(Instructions for the task): Scan the lines below and report each one containing "tick" by copying it.

(Source information):
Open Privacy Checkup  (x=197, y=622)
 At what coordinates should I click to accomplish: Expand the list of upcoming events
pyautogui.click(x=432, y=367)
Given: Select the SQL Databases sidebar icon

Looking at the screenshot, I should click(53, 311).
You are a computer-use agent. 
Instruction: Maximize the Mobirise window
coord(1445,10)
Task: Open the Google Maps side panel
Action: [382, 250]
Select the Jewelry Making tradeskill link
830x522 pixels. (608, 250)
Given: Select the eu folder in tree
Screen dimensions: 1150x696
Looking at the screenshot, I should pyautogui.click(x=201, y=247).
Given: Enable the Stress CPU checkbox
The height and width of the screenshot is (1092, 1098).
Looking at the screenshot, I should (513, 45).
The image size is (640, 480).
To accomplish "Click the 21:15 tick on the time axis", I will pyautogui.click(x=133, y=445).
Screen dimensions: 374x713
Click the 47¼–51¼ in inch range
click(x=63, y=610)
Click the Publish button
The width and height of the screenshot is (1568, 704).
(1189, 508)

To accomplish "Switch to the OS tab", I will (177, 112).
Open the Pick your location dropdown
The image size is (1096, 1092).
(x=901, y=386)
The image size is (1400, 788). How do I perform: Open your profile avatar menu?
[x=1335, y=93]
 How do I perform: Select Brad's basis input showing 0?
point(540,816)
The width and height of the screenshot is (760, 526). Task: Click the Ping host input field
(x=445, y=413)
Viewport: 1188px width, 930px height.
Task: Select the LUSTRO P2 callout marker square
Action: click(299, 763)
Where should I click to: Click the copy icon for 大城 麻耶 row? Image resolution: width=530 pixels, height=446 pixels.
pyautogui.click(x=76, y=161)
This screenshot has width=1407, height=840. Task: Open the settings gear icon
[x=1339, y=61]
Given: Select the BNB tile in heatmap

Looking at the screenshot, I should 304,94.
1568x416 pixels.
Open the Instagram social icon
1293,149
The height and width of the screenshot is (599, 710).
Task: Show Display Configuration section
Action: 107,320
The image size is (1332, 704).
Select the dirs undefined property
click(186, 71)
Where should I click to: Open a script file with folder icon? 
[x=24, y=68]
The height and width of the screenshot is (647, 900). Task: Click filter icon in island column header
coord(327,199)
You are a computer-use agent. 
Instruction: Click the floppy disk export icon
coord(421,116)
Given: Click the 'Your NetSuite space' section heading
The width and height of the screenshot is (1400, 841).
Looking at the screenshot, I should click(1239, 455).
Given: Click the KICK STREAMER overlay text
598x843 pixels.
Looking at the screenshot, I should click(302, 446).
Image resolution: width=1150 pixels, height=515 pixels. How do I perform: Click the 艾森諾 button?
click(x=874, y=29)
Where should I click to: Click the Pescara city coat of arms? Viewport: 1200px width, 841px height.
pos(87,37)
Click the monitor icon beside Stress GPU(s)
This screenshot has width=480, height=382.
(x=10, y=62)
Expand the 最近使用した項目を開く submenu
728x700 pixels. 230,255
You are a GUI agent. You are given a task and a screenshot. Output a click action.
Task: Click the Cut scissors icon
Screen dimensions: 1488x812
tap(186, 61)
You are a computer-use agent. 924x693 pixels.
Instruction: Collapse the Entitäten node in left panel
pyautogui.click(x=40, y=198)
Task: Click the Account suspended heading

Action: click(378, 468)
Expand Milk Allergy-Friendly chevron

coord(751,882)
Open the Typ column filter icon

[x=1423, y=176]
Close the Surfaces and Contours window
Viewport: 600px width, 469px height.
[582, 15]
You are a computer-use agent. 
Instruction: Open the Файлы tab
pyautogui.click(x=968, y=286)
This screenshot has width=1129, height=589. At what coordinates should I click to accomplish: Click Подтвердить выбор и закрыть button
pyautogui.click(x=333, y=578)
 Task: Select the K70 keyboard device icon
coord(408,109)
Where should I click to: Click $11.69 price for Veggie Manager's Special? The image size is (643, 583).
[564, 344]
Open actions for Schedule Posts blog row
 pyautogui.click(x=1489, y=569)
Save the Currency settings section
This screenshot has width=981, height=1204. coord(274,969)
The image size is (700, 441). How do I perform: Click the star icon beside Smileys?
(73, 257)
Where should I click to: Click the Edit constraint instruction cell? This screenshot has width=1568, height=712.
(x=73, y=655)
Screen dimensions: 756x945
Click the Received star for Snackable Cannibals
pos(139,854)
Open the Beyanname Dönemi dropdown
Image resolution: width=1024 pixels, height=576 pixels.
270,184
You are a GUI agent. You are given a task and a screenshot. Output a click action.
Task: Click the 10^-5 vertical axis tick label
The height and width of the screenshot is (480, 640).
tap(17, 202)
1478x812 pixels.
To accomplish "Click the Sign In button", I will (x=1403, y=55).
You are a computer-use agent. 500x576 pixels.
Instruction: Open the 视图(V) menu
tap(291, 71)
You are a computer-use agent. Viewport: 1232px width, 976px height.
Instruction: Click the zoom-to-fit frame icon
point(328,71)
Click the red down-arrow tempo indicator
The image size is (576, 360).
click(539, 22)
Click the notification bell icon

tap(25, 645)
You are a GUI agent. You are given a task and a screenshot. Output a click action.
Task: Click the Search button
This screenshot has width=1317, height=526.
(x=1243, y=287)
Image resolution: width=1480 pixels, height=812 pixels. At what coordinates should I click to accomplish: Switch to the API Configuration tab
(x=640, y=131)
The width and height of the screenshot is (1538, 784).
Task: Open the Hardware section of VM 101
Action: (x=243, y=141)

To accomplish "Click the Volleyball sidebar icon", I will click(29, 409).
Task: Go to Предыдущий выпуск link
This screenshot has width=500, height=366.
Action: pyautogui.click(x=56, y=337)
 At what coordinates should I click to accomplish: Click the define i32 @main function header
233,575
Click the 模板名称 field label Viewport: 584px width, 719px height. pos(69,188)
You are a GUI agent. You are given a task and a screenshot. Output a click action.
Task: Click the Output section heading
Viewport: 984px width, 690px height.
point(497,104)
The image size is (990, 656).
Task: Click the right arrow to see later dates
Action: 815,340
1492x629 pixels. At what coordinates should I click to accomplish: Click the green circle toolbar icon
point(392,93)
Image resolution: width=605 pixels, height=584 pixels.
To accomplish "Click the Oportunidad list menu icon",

(Task answer):
To accomplish "Click the 21:15 tick on the time axis", I will pyautogui.click(x=133, y=445).
Task: Click the 10^-5 vertical axis tick label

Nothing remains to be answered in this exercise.